What of those Indonesian asylum seekers that have been waiting years and years to be assessed? And that is just in Indonesia. I am not talking about the other refugee camps where applications are being assessed properly, legally and in order. There are those even waiting in Indonesia to be assessed to come out to Australia. Instead, this government humiliates the nation by having to make a very special deal with those on board the Oceanic Viking. Today we are told that the last of the 56 asylum seekers have also struck up a special deal with this government to be assessed with privileges. Not even those in Indonesia that are waiting to come out have these privileges.

The Australian people are in on this—make no mistake. They are quite aware that our border security is now weakened. It is a prime responsibility of any government of any colour, and it is now weakened. It is coming out through the polls, through people you meet and probably through their own branch meetings—if they bothered to turn up to any these days—that the government are enhancing the profits of the people-smugglers. The Australian people are well aware that the government are endangering the lives of asylum seekers and inciting them to make those perilous journeys.
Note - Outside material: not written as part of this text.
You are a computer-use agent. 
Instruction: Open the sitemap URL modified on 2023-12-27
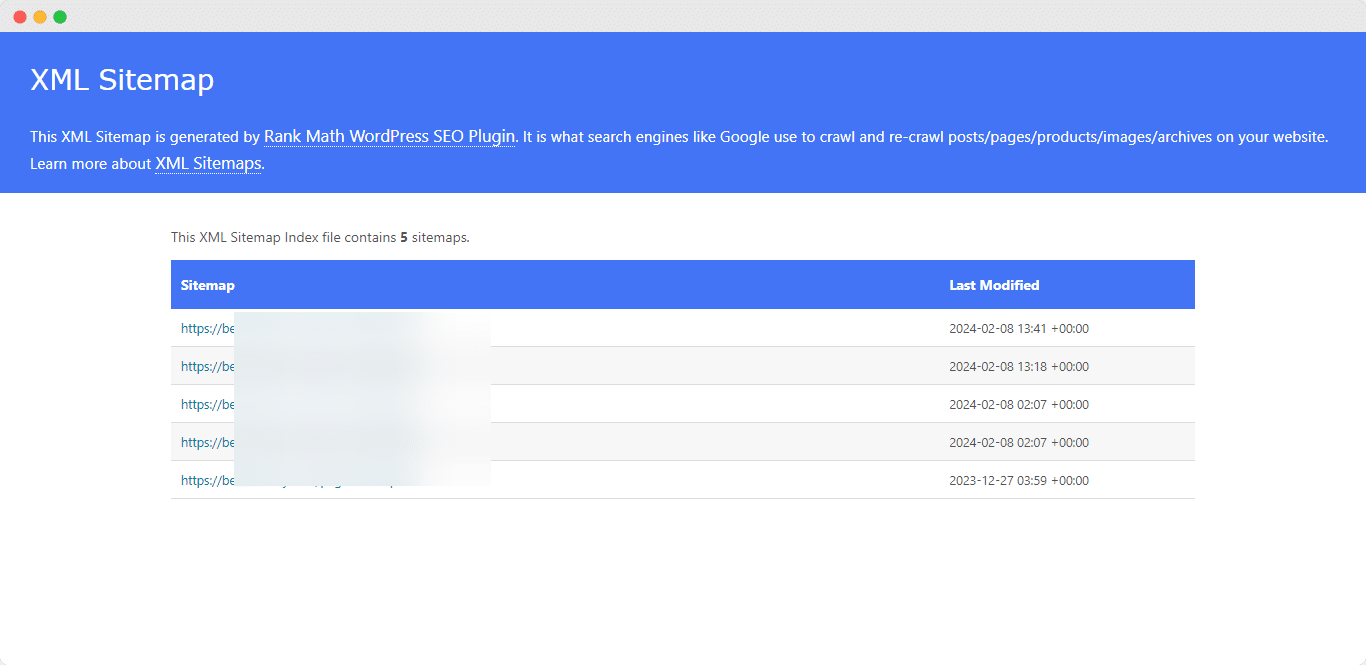click(207, 480)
There is one other issue. Time does not permit me to develop it as well as I would like to, but I have touched on it in previous speeches. In addition to all those moral issues that the other side will not tackle—enhancing the ability and profits of people-smugglers, inciting people to undertake perilous journeys, weakening our borders and also promoting queue jumpers—there is another issue that has come to light. That is that the government has placed a wrecking ball through our relationship with Indonesia—one that the previous government built up. Times were perilous after East Timor, and it was vital to delicately massage, if you like, our relationship, but under the Howard government the relationship could not have been better. As I say, maintaining the relationship is never going to be easy, given the size and geography of the country, but it is vital, not just in the fight against terror but in the fight against people-smugglers. The three stooges have simply sent a wrecking ball through the relationship—the three stooges being, of course, the Prime Minister, the Minister for Immigration and Citizenship and the Minister for Foreign Affairs.

Who saw the foreign minister on Sky TV the other day, insulting the Indonesians and insulting the decent President of Indonesia, President Yudhoyono, saying that his words take a while to trickle down to local government? Let me tell you: they do not.